2013 was a challenging year for the Middle East and North Africa region. Following the political transformations that took place as a result of the Arab Spring, little capital was left to chase an increasing number of opportunities. GPs continued to engage with LPs and portfolio companies by playing a greater role in trying to match the right LPs with the right investment opportunities. In today’s challenging times, GPs play a much bigger part in identifying opportunities for LPs. Investors recognize the role of private equity in creating long-term value and sustainable business models for Egyptian businesses as something that could be replicated for the rest of the region. These challenges and opportunities allow us to place capital where it belongs to build true partnerships among all stakeholders. Going into 2014, the biggest challenge, in my view, is continuing to build trust and confidence among GPs, LPs and portfolio companies. The year 2013 has proven, and 2014 will continue, to be rewarding vintages for private equity in Egypt.

The View from Russia

Tim Demchenko, Global Head of Private Equity and Special Situations, VTB Capital

In 2013, LPs frequently asked us why they should invest in emerging markets when developed markets, notably North America, are showing positive, healthy dynamics and GDP growth during a period of recovery. One strategy for emerging markets that we are exploring is shortening the investment cycle to reduce the risk profile of investment, and these shorter time horizons have been welcomed by many LPs. Since it is difficult to predict ten years ahead due to the changing landscape, the potential to deliver exits within three or four years feels much more comfortable to investors. Another trend we have seen is the whole emerging markets landscape becoming more specialized and focused, by country and by sector. We see a proliferation of GPs focused on just one country or further focused within that country on just one sector, as spreading capital across a variety of markets in an arbitrary way is no longer good enough.

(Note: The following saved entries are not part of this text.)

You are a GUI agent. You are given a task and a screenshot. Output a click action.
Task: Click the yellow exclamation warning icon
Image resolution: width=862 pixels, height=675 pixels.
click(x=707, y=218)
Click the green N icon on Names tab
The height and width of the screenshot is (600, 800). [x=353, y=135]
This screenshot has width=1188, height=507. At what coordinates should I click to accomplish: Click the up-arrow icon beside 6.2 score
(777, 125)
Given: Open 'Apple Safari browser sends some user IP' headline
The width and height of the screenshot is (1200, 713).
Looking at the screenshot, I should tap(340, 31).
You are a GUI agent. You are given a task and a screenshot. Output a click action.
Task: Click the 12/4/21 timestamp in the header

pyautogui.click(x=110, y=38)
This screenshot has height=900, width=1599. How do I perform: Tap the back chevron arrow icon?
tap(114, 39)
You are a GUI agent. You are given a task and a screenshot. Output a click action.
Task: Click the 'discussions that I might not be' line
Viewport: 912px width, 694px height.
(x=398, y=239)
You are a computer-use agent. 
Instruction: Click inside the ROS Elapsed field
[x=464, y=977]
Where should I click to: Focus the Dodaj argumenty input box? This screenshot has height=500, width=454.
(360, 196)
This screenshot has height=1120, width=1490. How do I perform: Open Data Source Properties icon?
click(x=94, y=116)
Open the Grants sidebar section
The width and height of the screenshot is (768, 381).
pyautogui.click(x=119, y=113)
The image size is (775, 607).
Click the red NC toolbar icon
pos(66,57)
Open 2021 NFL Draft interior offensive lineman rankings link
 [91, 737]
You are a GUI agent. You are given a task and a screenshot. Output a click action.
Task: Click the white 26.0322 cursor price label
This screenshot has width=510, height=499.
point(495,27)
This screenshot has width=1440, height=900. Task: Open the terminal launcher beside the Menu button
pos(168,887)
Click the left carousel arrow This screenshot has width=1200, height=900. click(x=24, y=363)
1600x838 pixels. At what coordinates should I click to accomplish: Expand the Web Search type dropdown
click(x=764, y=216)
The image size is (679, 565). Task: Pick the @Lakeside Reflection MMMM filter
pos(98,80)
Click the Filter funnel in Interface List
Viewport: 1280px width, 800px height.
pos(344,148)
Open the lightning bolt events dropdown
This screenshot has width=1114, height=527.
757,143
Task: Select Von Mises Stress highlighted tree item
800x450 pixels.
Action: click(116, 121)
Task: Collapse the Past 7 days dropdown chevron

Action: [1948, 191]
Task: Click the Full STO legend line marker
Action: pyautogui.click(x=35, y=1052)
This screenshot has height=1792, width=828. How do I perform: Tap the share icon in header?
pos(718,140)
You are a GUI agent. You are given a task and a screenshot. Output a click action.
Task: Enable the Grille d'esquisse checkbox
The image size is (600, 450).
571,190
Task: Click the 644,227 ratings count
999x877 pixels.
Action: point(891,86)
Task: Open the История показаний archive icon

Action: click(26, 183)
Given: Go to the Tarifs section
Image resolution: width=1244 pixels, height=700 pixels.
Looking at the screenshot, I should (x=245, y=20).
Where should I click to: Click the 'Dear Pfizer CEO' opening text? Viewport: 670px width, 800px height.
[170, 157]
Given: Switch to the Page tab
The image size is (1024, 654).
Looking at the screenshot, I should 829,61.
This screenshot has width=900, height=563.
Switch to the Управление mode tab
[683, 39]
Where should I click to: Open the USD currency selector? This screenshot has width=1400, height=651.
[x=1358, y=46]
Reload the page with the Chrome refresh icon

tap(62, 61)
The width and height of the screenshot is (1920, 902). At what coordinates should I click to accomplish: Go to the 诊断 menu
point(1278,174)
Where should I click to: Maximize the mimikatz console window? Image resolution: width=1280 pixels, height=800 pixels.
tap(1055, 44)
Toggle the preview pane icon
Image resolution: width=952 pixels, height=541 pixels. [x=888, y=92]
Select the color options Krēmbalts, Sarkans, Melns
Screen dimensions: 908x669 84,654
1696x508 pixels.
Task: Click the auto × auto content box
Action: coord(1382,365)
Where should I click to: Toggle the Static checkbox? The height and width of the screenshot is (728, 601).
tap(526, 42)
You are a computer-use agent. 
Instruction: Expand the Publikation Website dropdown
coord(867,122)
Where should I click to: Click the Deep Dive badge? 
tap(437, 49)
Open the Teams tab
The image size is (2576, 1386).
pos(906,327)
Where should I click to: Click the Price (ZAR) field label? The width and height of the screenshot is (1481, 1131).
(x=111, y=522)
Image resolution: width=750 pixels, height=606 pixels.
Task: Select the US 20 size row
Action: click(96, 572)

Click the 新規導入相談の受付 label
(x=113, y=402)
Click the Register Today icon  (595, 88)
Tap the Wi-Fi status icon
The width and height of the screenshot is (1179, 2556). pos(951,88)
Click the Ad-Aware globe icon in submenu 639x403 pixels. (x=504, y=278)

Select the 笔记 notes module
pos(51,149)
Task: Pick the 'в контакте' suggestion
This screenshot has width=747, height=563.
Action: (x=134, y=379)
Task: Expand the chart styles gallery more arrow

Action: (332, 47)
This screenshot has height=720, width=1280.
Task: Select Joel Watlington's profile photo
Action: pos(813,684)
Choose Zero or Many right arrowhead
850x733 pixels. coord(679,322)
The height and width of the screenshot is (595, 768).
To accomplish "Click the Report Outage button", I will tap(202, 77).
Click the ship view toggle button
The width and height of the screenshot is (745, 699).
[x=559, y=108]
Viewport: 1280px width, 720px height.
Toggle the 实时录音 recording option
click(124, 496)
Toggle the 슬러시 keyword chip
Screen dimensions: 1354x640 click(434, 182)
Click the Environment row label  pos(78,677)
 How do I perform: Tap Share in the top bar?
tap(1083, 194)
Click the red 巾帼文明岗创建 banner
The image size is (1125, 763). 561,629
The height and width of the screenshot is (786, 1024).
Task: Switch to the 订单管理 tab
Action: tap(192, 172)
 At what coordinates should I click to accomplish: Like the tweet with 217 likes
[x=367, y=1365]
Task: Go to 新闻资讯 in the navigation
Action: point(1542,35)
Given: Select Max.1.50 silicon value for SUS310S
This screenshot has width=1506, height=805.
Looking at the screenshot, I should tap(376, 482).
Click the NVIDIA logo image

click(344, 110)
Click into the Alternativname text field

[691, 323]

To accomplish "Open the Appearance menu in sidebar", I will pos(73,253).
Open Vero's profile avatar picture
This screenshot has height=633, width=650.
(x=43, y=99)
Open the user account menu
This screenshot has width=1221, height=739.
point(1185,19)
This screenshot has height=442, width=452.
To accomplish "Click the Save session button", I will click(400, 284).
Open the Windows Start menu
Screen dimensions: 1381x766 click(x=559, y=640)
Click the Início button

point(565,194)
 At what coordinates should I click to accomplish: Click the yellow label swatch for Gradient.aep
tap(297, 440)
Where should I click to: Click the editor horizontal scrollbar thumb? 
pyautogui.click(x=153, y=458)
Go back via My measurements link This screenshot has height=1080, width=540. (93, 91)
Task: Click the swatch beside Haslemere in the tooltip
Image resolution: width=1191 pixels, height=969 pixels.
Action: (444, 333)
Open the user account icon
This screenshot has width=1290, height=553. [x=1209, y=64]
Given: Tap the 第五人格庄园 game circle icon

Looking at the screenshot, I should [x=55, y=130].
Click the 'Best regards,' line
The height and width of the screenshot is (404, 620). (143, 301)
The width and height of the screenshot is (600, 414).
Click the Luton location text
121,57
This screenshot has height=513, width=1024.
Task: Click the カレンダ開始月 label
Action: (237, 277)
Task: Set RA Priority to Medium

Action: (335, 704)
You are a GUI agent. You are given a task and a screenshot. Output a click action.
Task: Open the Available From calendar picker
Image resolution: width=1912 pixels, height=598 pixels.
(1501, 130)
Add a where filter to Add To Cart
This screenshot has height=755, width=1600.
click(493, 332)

For example, Russia is not quite an emerging market, but one that has experienced a severe transition from a state-owned and -controlled, monopolistic economy to a more market-driven one for the past 20 years, which does not define Russia as “emerging” in the same way that Africa or India are “emerging.” This is all self-evident, but identifying the winning model in these various markets is the key challenge. We have discovered that what we call operational arbitrage—transferring competencies, business models, and very often management teams from developed countries, mainly Western countries—has worked extremely well in Russia. And this strategy complements the idea of a shorter investment duration. Many of the products and services in Russia are identical to those in other European countries, but the consumer experience and price ratio are out of sync in comparison to developed countries. Because Russia traditionally has been—and still is, to some extent—a fairly closed society, there is little knowledge or human capital transfer between the country and developed markets. While Russia already houses a number of large, operational companies and investors do not have to start from scratch, they must enable existing businesses by bringing external know-how and business models that do not exist in the country. Looking ahead, we will continue to embrace these ideas and implement them across our portfolio.